A manufactured good has three cost components: Labor, Materials, and Overhead.

Materials are generally about of equal cost worldwide due to containerized shipping, i.e., The World is Flat. (yes I know this is not ABSOLUTELY true)

Overhead costs on US industries are OUT OF CONTROL. Chiefly as a result of having to support the absolutely reckless spending of a public servant class that thinks there is an absolutely endless supply of money that the US taxpayer can give them. The US taxpayer is beyond tapped out. The national debt has each individual in this country over $100,000 in the hole. (Family of 4 = $400,000.) The productive sectors of the economy (except farming and mining) have largely left for China, which leaves the taxpayer little possibility of ever covering his portion of the debt.

To compete with the Chinese, any private sector manufacturer is compelled to force LABOR rates down to parity with the Chinese. This will render the taxpayer's chances of ever covering his portion of the national debt to: Zero Possibility.

And to finance the current budget deficits, the US government must borrow from others. Except that with the Fed having set the interest rate to near zero % (and T-Bill rates to follow suit) no one will lend the US government any money.

Get ready for the gears of government to come grinding to a screeching halt. Just like a giant crash on your milling machine.

In short, the damage is already done, nearly irreversible, and will render the dollar a laughingstock as a medium of exchange.

Only a world war will allow for a cancellation or rearrangement to the terms of this debt.....and no doubt some a trying to instigate one.

Unfortunately, world wars aren't what they used to be. Now they can turn the entire planet to ashes. But a new Phoenix will arise from those ashes. A new world that will have learned its lessons . A New World Order.

[Dataset records]
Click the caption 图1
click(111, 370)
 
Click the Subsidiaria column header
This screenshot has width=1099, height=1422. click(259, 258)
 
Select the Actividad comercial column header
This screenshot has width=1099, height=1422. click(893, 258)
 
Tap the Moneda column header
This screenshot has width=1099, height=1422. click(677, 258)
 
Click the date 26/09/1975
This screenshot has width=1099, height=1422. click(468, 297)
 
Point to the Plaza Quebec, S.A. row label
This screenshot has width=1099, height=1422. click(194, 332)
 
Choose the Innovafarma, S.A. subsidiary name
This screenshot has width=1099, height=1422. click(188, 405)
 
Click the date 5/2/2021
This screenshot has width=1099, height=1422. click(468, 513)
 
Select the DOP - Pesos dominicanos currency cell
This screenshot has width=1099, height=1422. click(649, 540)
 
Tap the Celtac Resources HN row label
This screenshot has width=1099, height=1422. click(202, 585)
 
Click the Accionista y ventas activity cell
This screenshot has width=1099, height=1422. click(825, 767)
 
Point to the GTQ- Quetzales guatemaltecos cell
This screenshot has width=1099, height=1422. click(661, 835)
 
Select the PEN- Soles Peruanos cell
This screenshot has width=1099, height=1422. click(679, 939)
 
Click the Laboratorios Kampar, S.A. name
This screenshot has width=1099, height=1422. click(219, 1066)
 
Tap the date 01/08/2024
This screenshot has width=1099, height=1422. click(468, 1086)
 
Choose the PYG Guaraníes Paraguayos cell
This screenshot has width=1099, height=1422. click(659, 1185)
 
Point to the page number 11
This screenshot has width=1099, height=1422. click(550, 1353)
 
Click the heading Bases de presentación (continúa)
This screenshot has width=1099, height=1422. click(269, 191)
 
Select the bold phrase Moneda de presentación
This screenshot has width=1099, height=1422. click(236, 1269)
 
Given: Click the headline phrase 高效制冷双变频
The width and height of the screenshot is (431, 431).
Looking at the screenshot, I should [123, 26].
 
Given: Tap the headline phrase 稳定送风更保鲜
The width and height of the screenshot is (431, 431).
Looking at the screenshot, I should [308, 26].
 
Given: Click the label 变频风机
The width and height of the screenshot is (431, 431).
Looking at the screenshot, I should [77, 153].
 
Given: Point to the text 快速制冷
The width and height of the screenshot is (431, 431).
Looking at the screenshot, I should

* **Task requirements**
1. In the text on manufacturing costs, do these statements agree with it: (a) a manufactured good has three cost components, (b) materials cost far more in the US than elsewhere, (c) farming and mining have largely left for China? Answer yes or no for each and quote the deciding words.
2. Copy word for word the part of the text on manufacturing costs that opens with the words containing "To compete with" and closes with "government any money.".

* **Answers for this exercise**
1.
(a) Yes: "A manufactured good has three cost components: Labor, Materials, and Overhead."
(b) No: "Materials are generally about of equal cost worldwide due to containerized shipping"
(c) No: "The productive sectors of the economy (except farming and mining) have largely left for China"

2.
To compete with the Chinese, any private sector manufacturer is compelled to force LABOR rates down to parity with the Chinese. This will render the taxpayer's chances of ever covering his portion of the national debt to: Zero Possibility.

And to finance the current budget deficits, the US government must borrow from others. Except that with the Fed having set the interest rate to near zero % (and T-Bill rates to follow suit) no one will lend the US government any money.